Young Family Reunion & Lewis Hine Exhibit at the Georgia Museum of Agriculture

“Two of the helpers in the Tifton Cotton Mill, Tifton, Ga. They work regularly.” January 1909, Lewis Hine. Library of Congress. [Eddie Lou Young at right]

Lewis Hine was a pioneering documentary photographer whose influence could be seen in the later work of Walker Evans, Dorothea Lange, and countless others. He’s best known for exposing the plight of child labor and his images made in America’s cotton mills and sweat shops helped put an end to the practice. 

An exhibit of his work will open at the Georgia  Museum of Agriculture in Tifton this Saturday (15 March), highlighted by a reunion of the descendants and relatives of one of his endearing subjects, Eddie Lou Young.

Joe Manning, whose blog, Mornings on Maple Street, has traced many of the subjects of Hines’ photographs, is the organizer of the project.

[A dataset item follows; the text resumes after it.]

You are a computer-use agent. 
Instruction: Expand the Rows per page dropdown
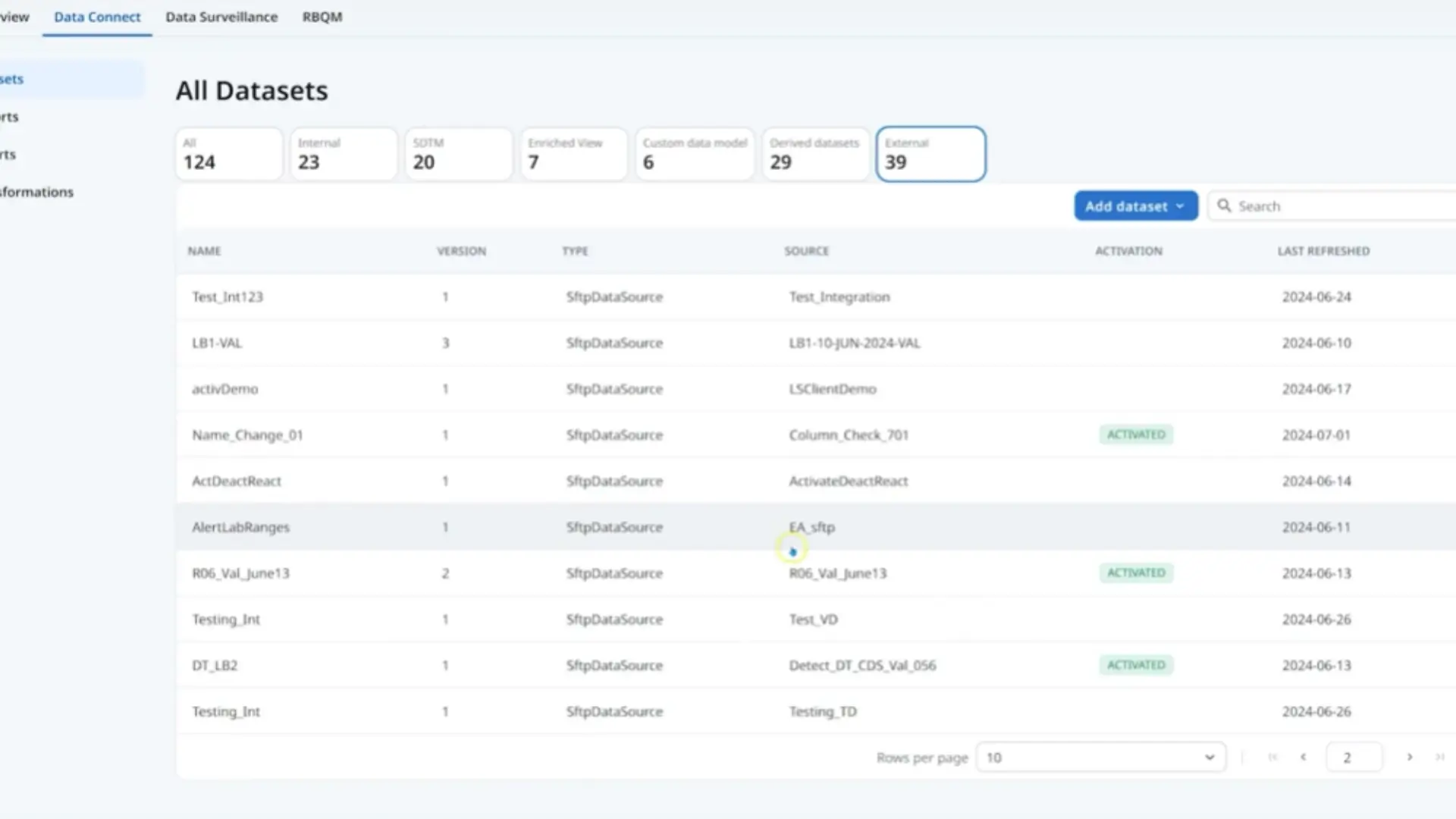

Eddie Lou Young’s mother, Catherine, fell on hard times, and Eddie Lou and several of her siblings were placed in a Methodist orphan’s home not long after the Hine photographs were made. She was adopted by Reese and Luella Parker of Americus, in 1910, and married one of Mr. Parker’s relatives, Hawkins Alexander Parker, in 1920.

The couple had seven children, and for a time, in 1941, lived a few houses down from Jimmy and Rosalynn Carter, who were newly married at the time. Eddie Lou died in 1979 and Hawkins died in 1982.

One of their sons, Earl, was my biology professor at ABAC and was one of the nicest men around. I didn’t do so well in the class, but Dr. Parker was very fair and memorably likeable.